** The task **
Copy out everything from the line that contains "Image resolution: width=523" down to the end of the records, both ends included, and leave the pictures out of your answer.

[Item position entries]
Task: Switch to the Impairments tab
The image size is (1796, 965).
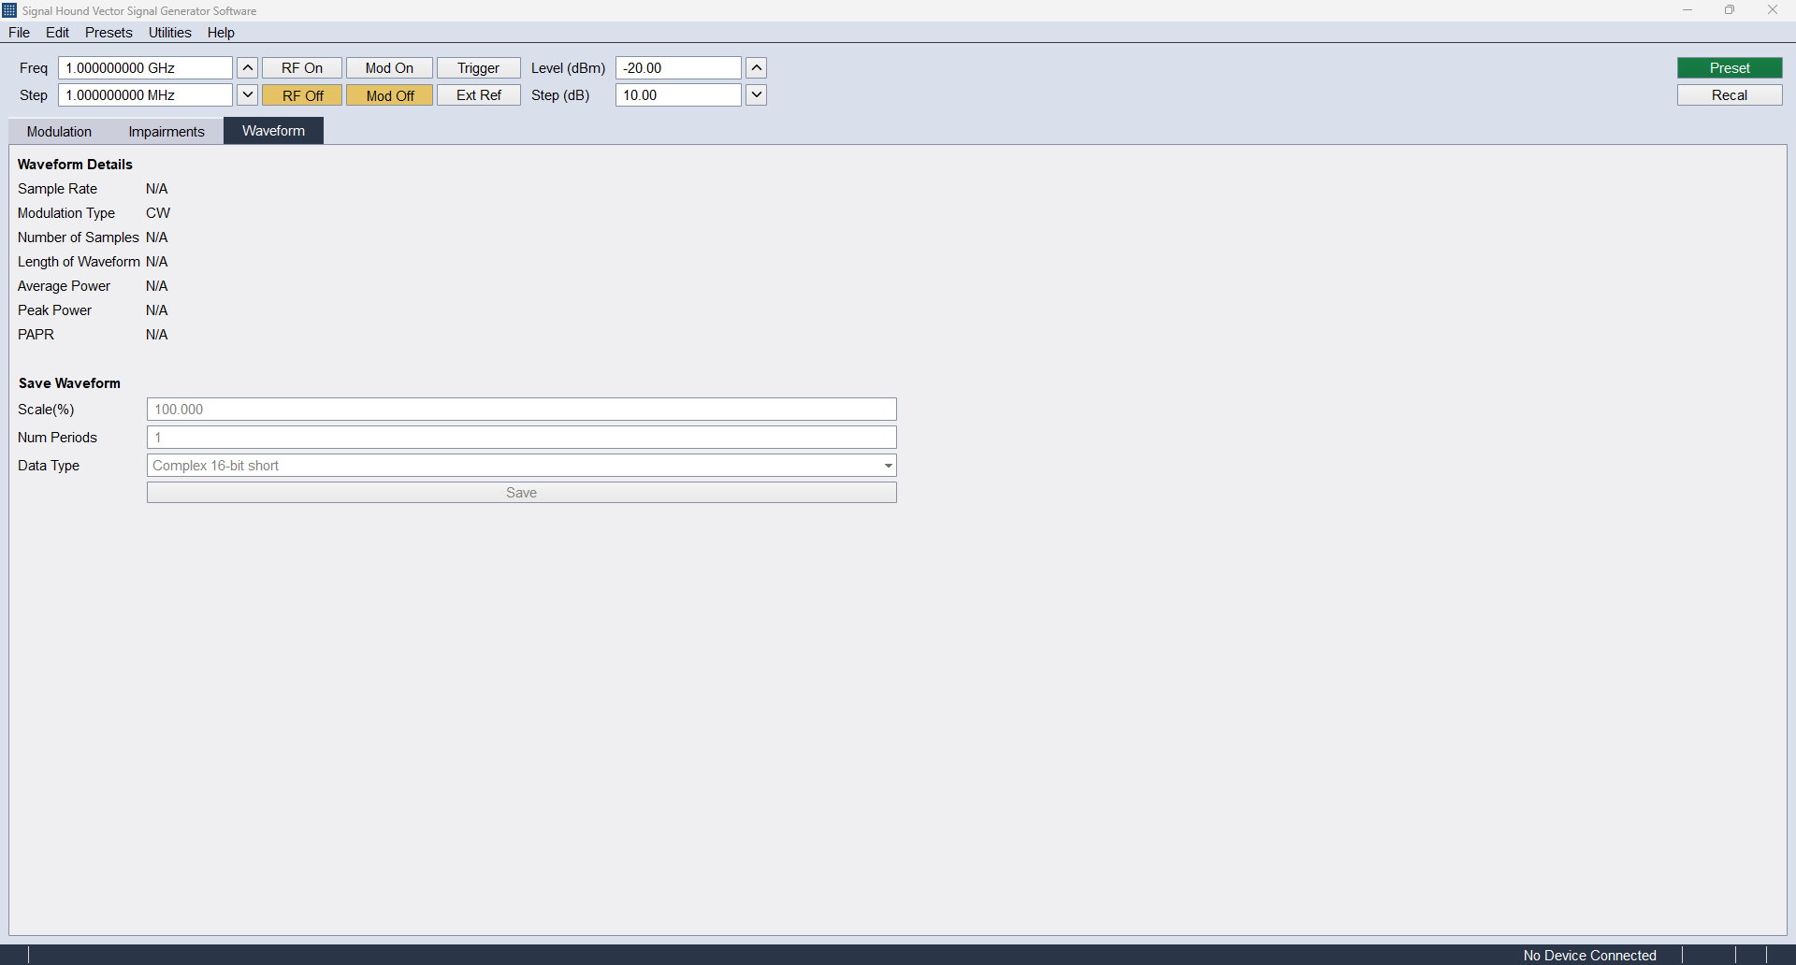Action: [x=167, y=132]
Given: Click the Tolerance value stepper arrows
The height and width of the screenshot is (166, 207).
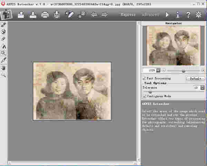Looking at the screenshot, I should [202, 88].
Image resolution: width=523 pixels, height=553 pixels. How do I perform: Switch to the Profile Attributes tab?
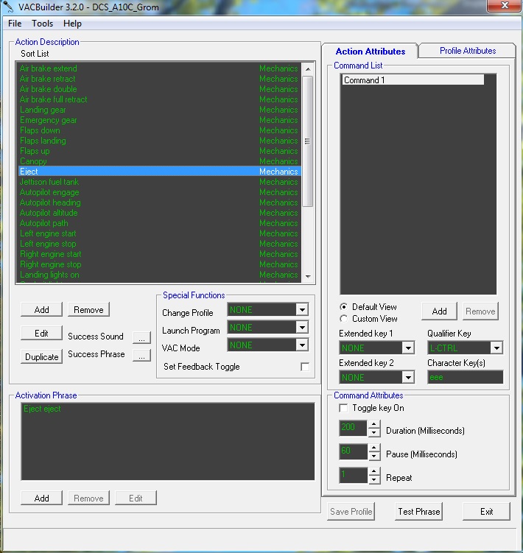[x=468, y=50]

** Solution **
Image resolution: width=523 pixels, height=553 pixels. How do I perform: Switch to the Profile Attributes tab?
[x=468, y=50]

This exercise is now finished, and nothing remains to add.